BACKGROUND AND AIM: The BNT162b2 COVID‐19 vaccine (Pfizer/BioNTech), given as a two‐dose series, 3 weeks apart, elicits a serological response in 84–98% of patients with cancer, even if administered while undergoing anticancer treatments. Herein, we report the impact of a third (booster) dose of BNT162b2, delivered 6 months following the second vaccine dose. METHODS: This pilot study included four patients with cancer who were seronegative after two vaccine doses, and received a third (booster) dose of BNT162b2 at 6 months following the second vaccine dose.
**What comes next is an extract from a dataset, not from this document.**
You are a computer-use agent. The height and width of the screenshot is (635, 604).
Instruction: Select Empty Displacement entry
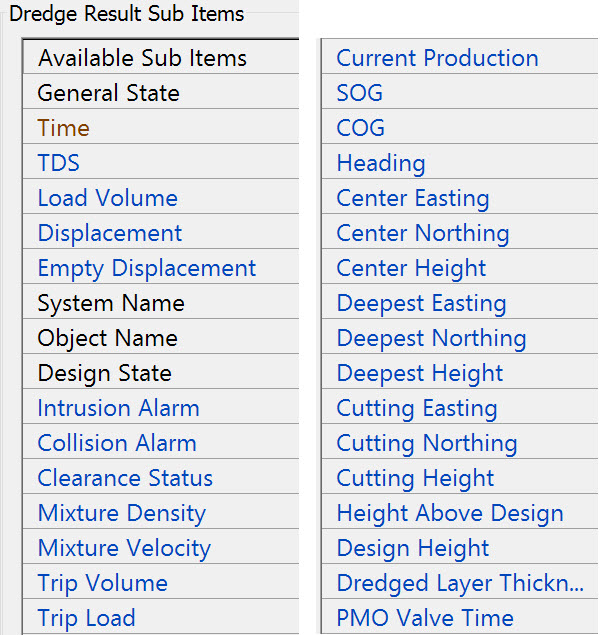[x=147, y=268]

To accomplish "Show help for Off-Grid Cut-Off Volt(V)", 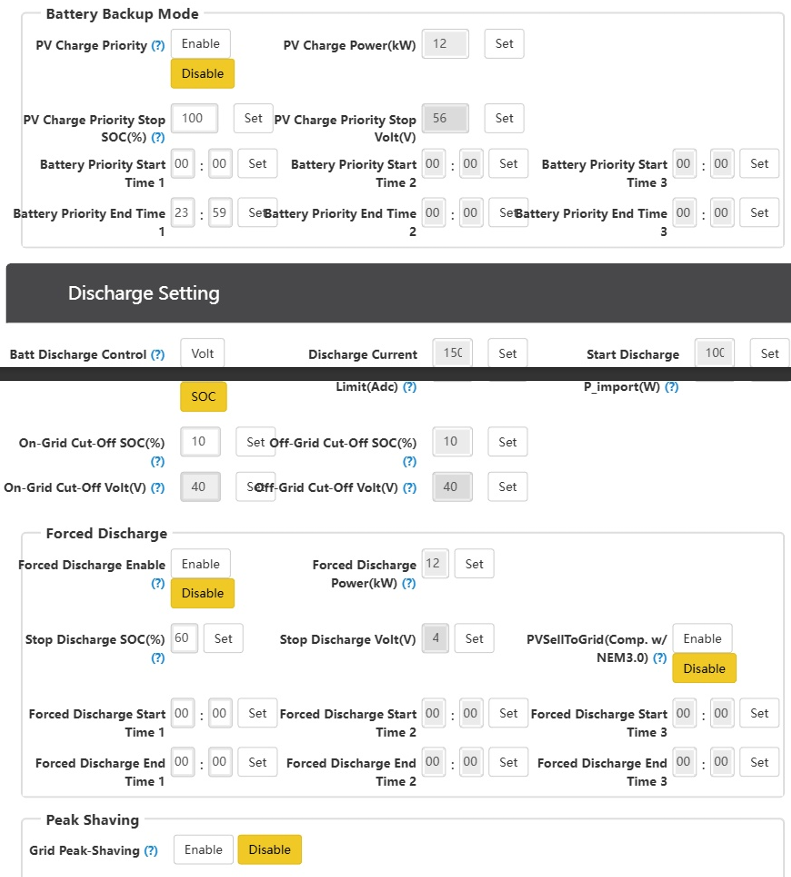I will click(x=409, y=488).
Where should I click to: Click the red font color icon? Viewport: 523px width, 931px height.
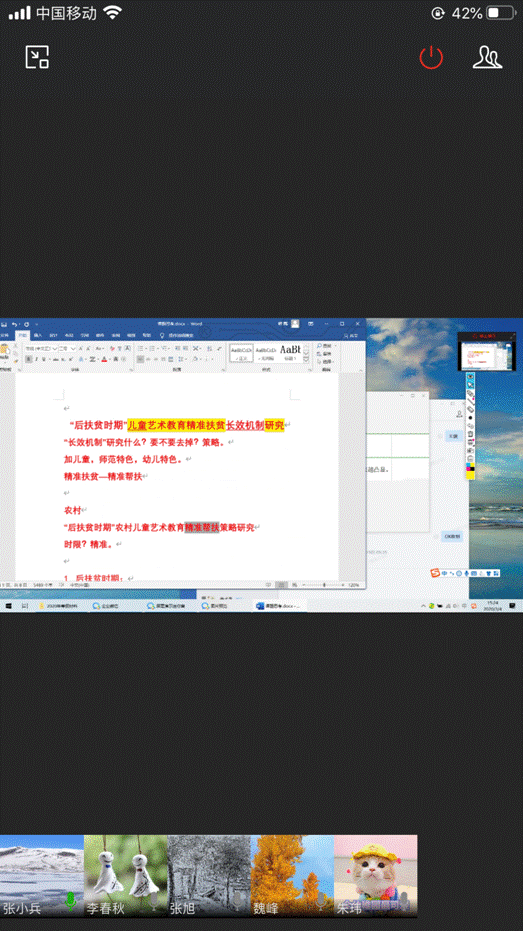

The four patients received the three vaccine doses between December 2020 and July 2021. Samples were evaluated with an enzyme‐linked immunosorbent assay (ELISA) that detects IgG (Immunoglobulin G) antibodies against the RBD (receptor‐binding domain) of SARS‐CoV‐2. RESULTS: At a mean time of 19 days (ranges 7–28) after the second vaccination, all four patients were seronegative for RBD‐IgG. However, at a mean time of 21 days (ranges 20–22) after the third dose, three out of the four patients (75%) were now seropositive. Mean RBD‐IgG titers were increased after the third vaccine dose from 0.37 to 2.81 (Student's t‐test, p = 0.05, two‐sided). CONCLUSIONS: Although limited by the small sample size, our findings suggest that a third (booster) dose administered to patients with cancer, who remain seronegative despite two doses of BNT162b2, may be efficacious in eliciting an antibody response.